Diesel zu Wasserstoff: Clean Logistics rüstet Brummis um

Der Clean-Logistic-CEO Dirk Graszt vor einer Brennstoffzellen-Zugmaschine.Foto: Oliver Ristau
Dirk Graszt vor einem Sattelzug mit der Brennstoffzelle (grün) und den Elektromotoren in den Achsnaben.
Für den Schwerverkehr ist grüne Mobilität bisher kaum umzusetzen. Es mangelt an Fahrzeugen. Die Winsener Firma Clean Logistics will das ändern und macht aus Dieselbussen und -brummis Wasserstofffahrzeuge.

In der großen Fahrzeughalle steht die Zugmaschine. Sie ist sechs Jahre alt und bisher immer mit einem Dieselmotor gefahren. Jetzt nicht mehr: Der fossile Motor liegt samt Getriebe und weiteren Alt-Komponenten auf dem Hallenboden.

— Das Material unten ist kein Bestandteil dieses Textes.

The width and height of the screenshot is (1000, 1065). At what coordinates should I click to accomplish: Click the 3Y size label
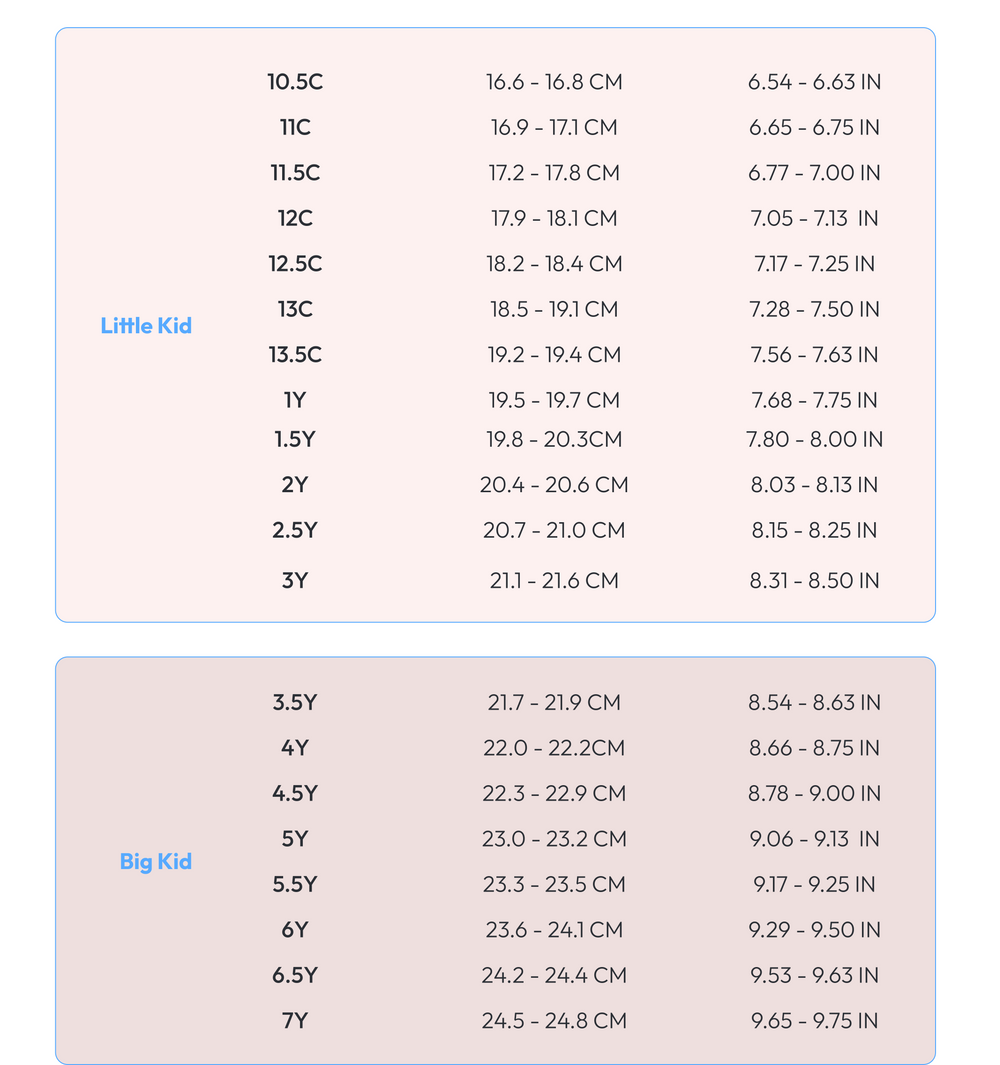click(295, 581)
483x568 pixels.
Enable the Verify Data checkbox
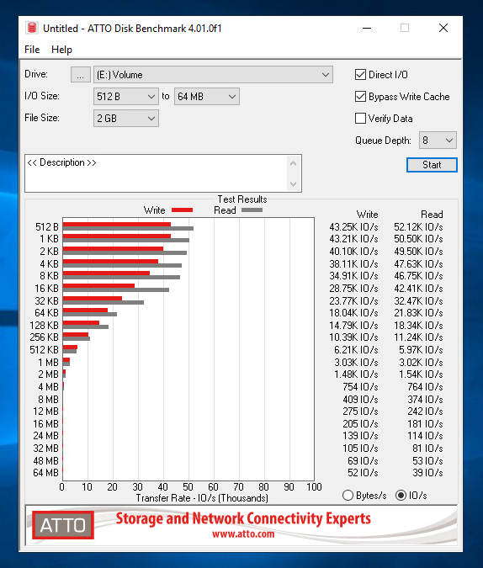click(360, 118)
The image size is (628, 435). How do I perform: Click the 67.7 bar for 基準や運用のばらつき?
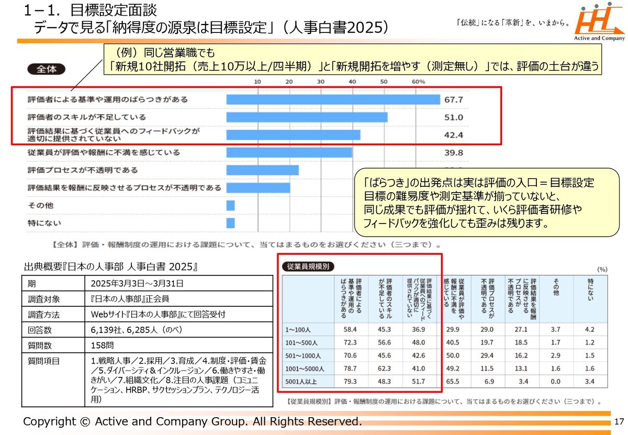coord(333,99)
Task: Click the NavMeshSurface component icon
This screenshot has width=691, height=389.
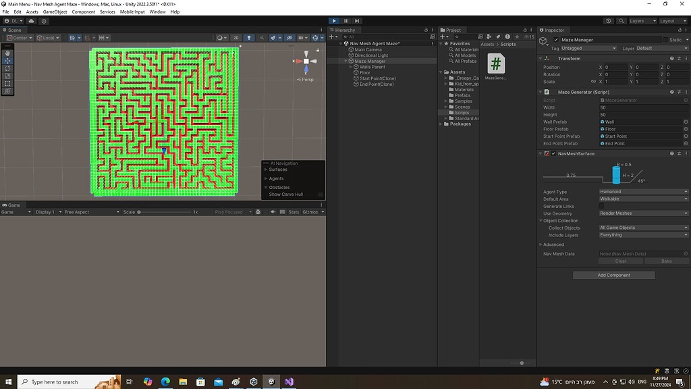Action: pyautogui.click(x=547, y=153)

Stattdessen besitzt der Sattelschlepper nun hinter dem Fahrerhaus eine 240 Kilowatt (kW) starke Brennstoffzelle und zwei Elektromotoren, die in den Naben der Hinterachsen sitzen. So kann der LKW künftig Güter emissionsfrei transportieren.

Die Schwesterfirmen ecap Mobility und Clean Logistics aus Winsen an der Luhe beschäftigen sich seit 2015 damit, fossile Antriebe in PkW, LKW und Schiffen durch Batterien und Wasserstoff zu ersetzen. „Die Logistikbranche sucht händeringend nach emissionsfreien Alternativen. Doch die gibt es bisher am Markt nicht“, sagt Clean Logistics-CEO Dirk Graszt. Daimler Truck etwa wolle einen kommerziellen Wasserstoff-LKW Ende des Jahrzehnts anbieten.

Schwerverkehr soll Emissionen um 48 Prozent mindern – keine Modelle

„Das ist viel zu spät.  Um eine Emissionsminderung von 48 Prozent bis 2030 zu erreichen, wie es das Bundesverkehrsministerium plant, müsste ein Drittel der Sattelzugmaschinen im deutschen Straßenverkehr emissionsfrei sein. Das wären etwa 145.000 Stück. Aktuell sind wir in Deutschland bei vier“, rechnet er vor. 

Ein großer Markt tut sich auf, den die Winsener unter dem Modellnamen HyBatt nun selbst erschließen wollen. Der erste umgerüstete HyBatt-Bus mit einer 60-kW-Brennstoffzelle ist gerade für die Uckermärkische Verkehrsgesellschaft ausgeliefert worden. Die Reichweite liegt bei mehr als 330 Kilometer.

Die HyBatt Trucks kommen mit einer Tankfüllung etwa 400 bis 500 Kilometer weit. Für den Anfang sei das ausreichend, schätzt Graszt. Wichtiger sei, ein Netz an Wasserstofftankstellen für den Schwerverkehr aufzubauen. Clean Logistics kooperiert in dieser Frage unter anderem mit GP Joule.

80 Prozent Förderung

Für die Spediteure lohne sich der Wechsel auf lange Sicht ökonomisch, sagt Graszt. Zwar koste die Umrüstung etwa 500.000 Euro pro Sattelzug. Doch zum einen fördere das Bundesverkehrsministerium dies mit bis zu 80 Prozent. Zum anderen verlängere sich der Lebenszyklus, weil die Technologie weniger Verschleiß mit sich bringe. Außerdem sind Wasserstoff-LKW von der Maut befreit. Das erspare den Spediteuren 20.000 Euro pro Fahrzeug.

Und die Not der Logistikbranche sei groß. „Wir haben selbst Anfragen von Audi, die auf grüne Logistik umstellen wollen. Dabei gibt es ja im Volkswagen-Konzern eigene LKW-Hersteller.“ Doch die böten halt keine emissionsfreien Technologien auf Sicht an.

1.000 Fahrzeuge jährlich

Mit dem Ausbau der Kapazitäten will das Unternehmen ab 2023 rund 1.000 Fahrzeuge jährlich umrüsten. Finanzieren kann sich Clean Logistics für seine Aktivitäten rund um Wasserstoff künftig über den Kapitalmarkt, nachdem der Logistiker in den Börsenmantel des einstigen Medienunternehmens SendR geschlüpft ist.

Brennstoffzellen kaufen die Winsener übrigens in China ein. Ecap Mobility unterhält dort auch eine Zweigstelle. „Bei Wasserstoff ist China viele Jahre voraus“, sagt Geschäftsführerin Leonie Behrens. Brennstoffzellen wie die vom Partner Refire seien dort in kommerziellen Größen zu kaufen.